YOUR GOAL: What you return must be an exact copy of the lines in the listing below between the line holding "The image size" and the line holding "Task: Select the Annotate tool", inclusive, and nothing more.

DATA FOR THIS TASK:
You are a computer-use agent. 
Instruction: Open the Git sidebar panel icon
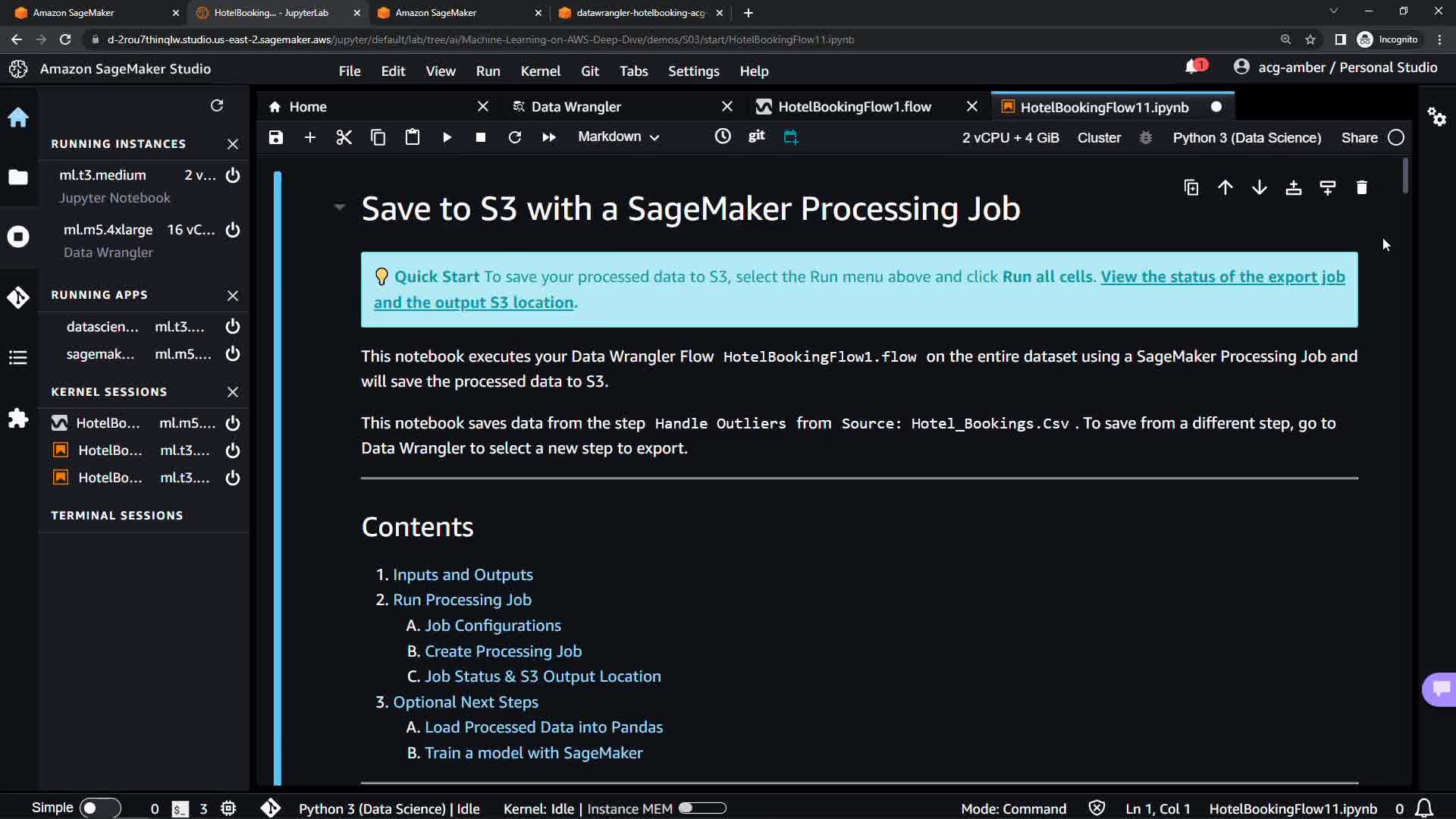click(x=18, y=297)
* * *
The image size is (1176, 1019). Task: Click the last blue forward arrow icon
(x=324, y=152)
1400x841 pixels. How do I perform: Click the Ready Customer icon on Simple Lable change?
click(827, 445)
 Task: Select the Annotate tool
--
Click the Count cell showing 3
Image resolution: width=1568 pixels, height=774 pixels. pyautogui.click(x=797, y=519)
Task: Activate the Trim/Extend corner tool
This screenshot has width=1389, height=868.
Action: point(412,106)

ANSWER SPACE:
The image size is (1176, 1019). Task: Click the last blue forward arrow icon
(x=324, y=152)
1400x841 pixels. How do I perform: Click the Ready Customer icon on Simple Lable change?
click(827, 445)
 Task: Select the Annotate tool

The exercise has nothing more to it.